Text section

Our findings indicated an unexpected trend: as text length increased, the F1 score generally decreased, suggesting that longer texts might not necessarily yield better models. This was contrary to prior assumptions [22] and raises questions about the optimal text length for training classifiers in citizen participation. However, longer texts can also lead to poorer performance when the narrative deviates from the central theme, complicates label assignment, or tends to be ambiguous. This pattern led to the conception of the third training of SVM models, where a sliding text length window was applied to the dataset to fine-tune the optimal word count range. The results, presented in Table 4, begin with an evaluation of model performance in identifying a specific range where text length maximizes classification accuracy.

Our analysis indicated that datasets with shorter texts, as displayed in the first column of Table 5, exhibited the highest performance. Performance consistently declined as the text length window expanded to include longer texts. This pattern was not attributable to dataset size, as datasets with shorter texts performed significantly better than those with longer texts of comparable size, identifying text length as the critical variable afecting model performance. These three approaches collectively suggest that the established research findings might not directly apply to the domain of citizen participation data, e.g., citizens’ contributions. Although evidence was found that shorter contributions are easier to categorize, variations could arise with diferent datasets and methodologies. This insight is valuable for facilitators, who may encourage participants to make brief contributions for more eficient processing.

To examine the impact of dataset size and the number of entries per class, we trained several additional ML models. The F1 score of SVM models that contained at least 1,145 entries is shown in Table 6. The classes included are Mobility, Environment, Living, Social Network, Education, and Economy (cf. Table 1). The performance increased significantly when the dataset size increased over the trained models up to 1,145 entries per class. Although results kept improving with each increment, diminishing returns were noticeable, as denoted by the last row of Table 6. This suggests a performance plateau at a certain dataset size, but the dimensions of the plateau could not be captured with the limited amount of the citizens’ contributions.

What to produce
Continue the passage on how text length and dataset size affect classification of citizens' contributions, starting right after its last sentence.

Provided records

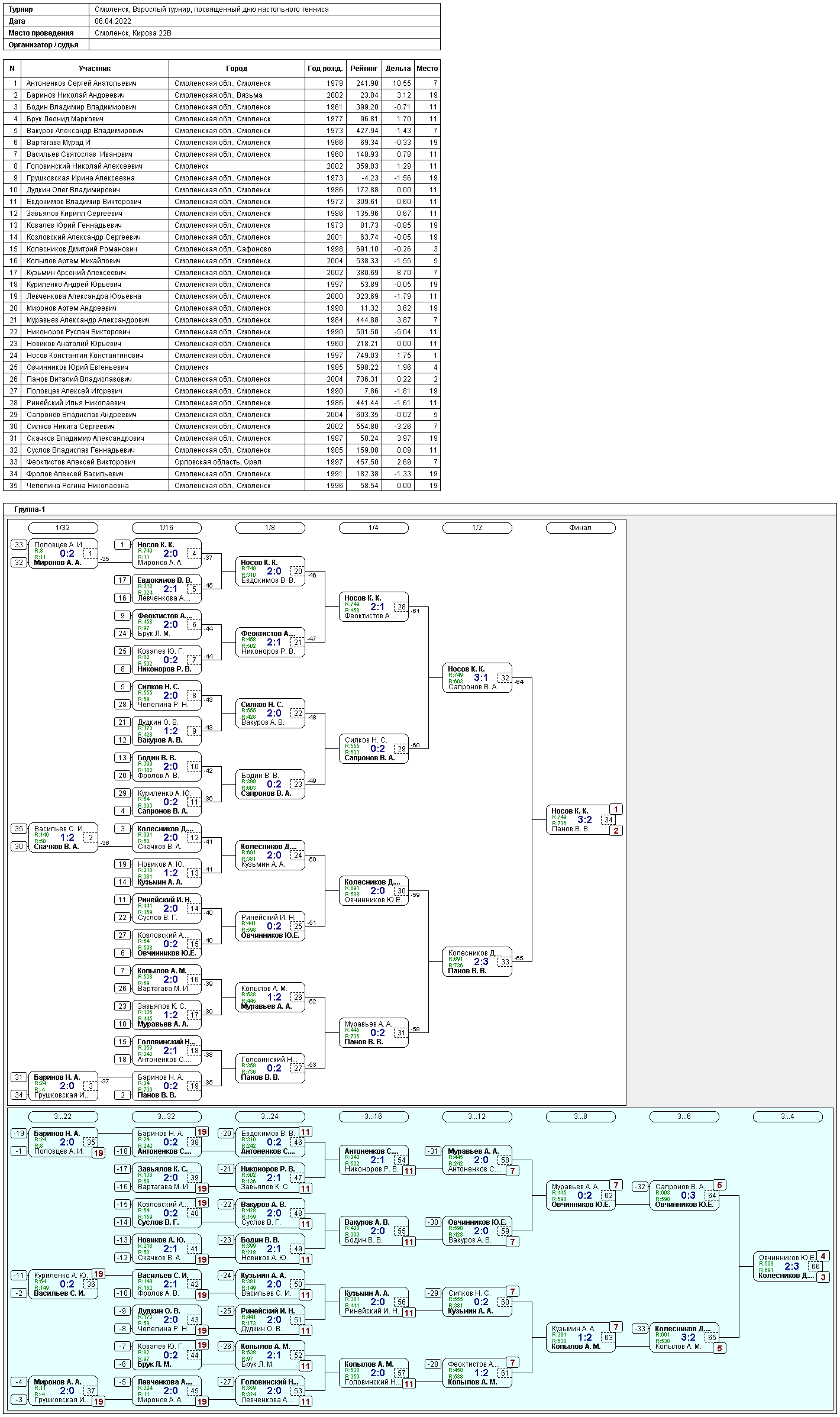Open the 1/32 round header

[63, 528]
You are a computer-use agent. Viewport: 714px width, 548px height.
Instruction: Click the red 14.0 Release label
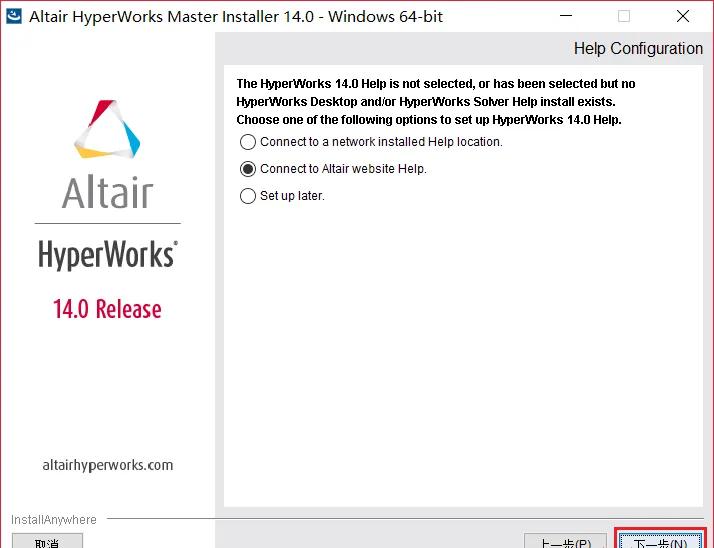point(107,309)
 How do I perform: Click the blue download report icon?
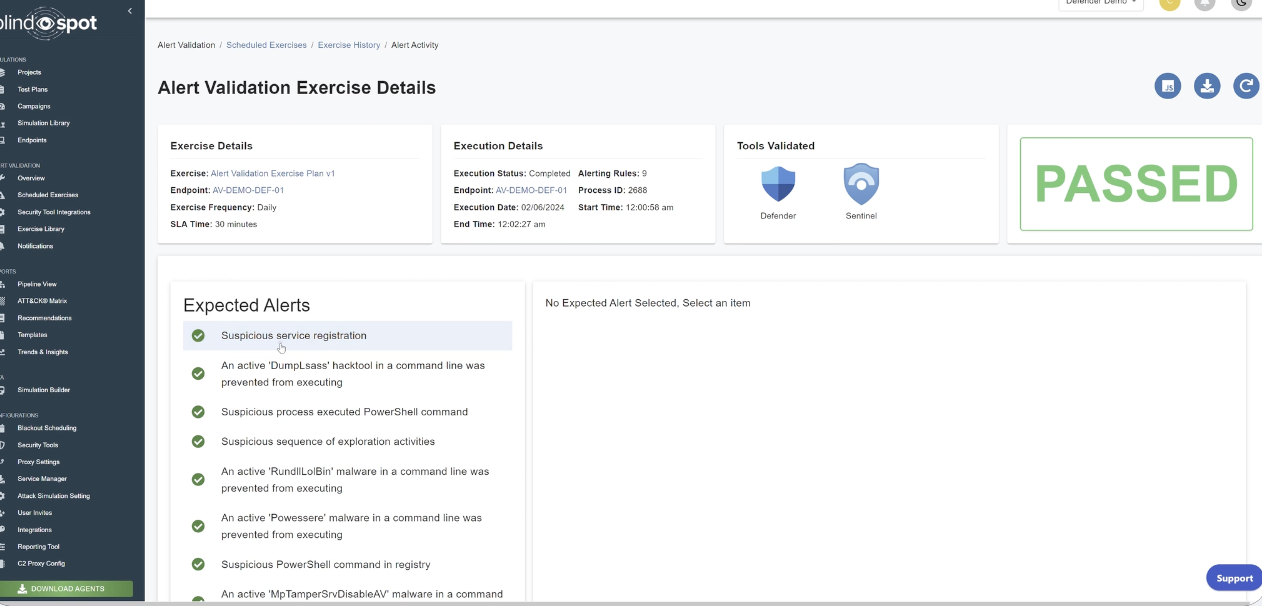tap(1207, 86)
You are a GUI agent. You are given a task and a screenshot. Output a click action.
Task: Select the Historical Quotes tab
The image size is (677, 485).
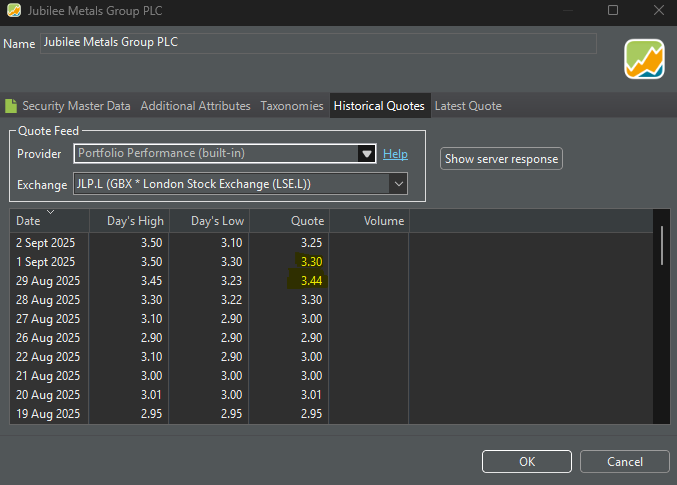379,106
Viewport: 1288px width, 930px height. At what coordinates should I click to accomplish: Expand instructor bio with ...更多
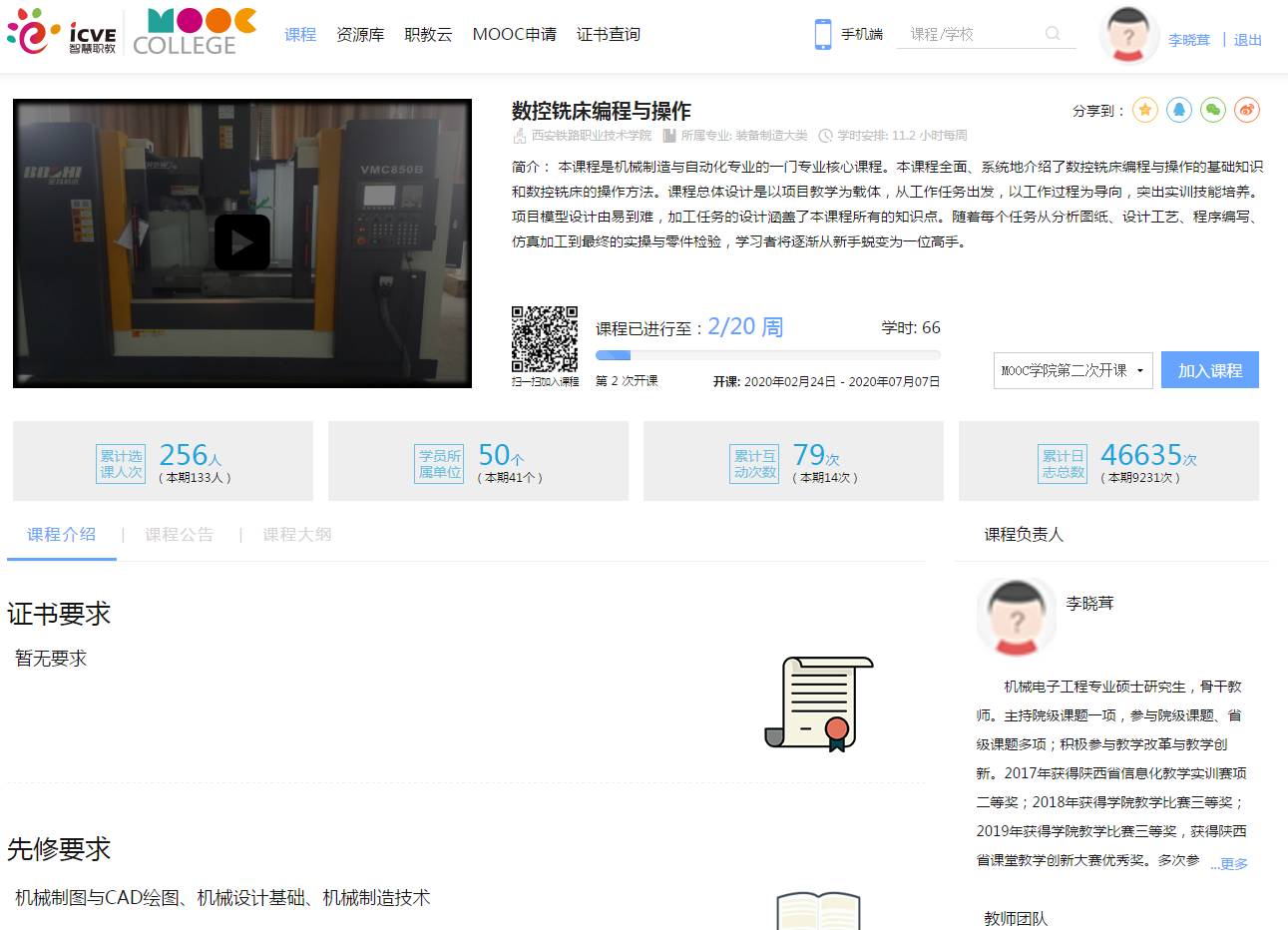[x=1229, y=864]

Result for this exercise
Next, we focused on transformer technology. We trained a transformer model (DistilBERT) using default parameters from the Simple Transformers library (Python), with a batch size of 8 and over 8 epochs, achieving an F1 score of 0.759% on an evaluation dataset of 600 instances. Further trained models, including an up-sampling of the training data with duplicates, were allowed, and datasets were assessed at 1,200, 1,500, and 2,000 instances per class (cf. Table 1). Despite maintaining less than 5% duplicates in test sets to minimize bias, performance increased impressively, highlighting that transformer models benefit from larger training datasets. Incremental epochs 12 and 16 showed no significant improvement, reinforcing the model’s responsiveness to dataset size over extended training durations. However, an accurate classification with an F1 score of 0.92, as shown in Table 6, is promising, even if it was only achieved with the six classes of Mobility, Environment, Living, Social Network, Education, and Economy (cf. Table 1) due to a lack of further data.

5. Discussion

In this paper, we examined the RQ "How should textual citizens’ contributions from e-participation be classified with machine learning techniques?" by applying the KDD Framework, which provided a structural approach for analyzing data and deriving knowledge. To answer the RQ, we collected and created a labeled dataset of 17,031 preprocessed entries representing real citizens’ contributions from past participation projects, which we used to train and analyze multiple ML models.

For practitioners and scientists, the dataset created can serve as a baseline for future development and currently represents the largest dataset so far, which we hope will soon be extended. This desire is also reflected in our findings. The trained ML models demonstrate that training is possible with an acceptable F1 score, e.g., validity, especially for the classes in which our dataset contains many entries. However, as urban experts and decision-makers should develop a proper vision and decide if these sometimes very costly (construction) projects are implemented, a high validity of the analysis of data is required, leading to the following insights.

Insight 1: Only validated ML models with high validity should be used to analyze citizens’ contributions from e-participation, which requires more data.

Insight 2: Preprocessing is mandatory, especially regarding the meaning of contributions and their decomposition into sense-making pieces.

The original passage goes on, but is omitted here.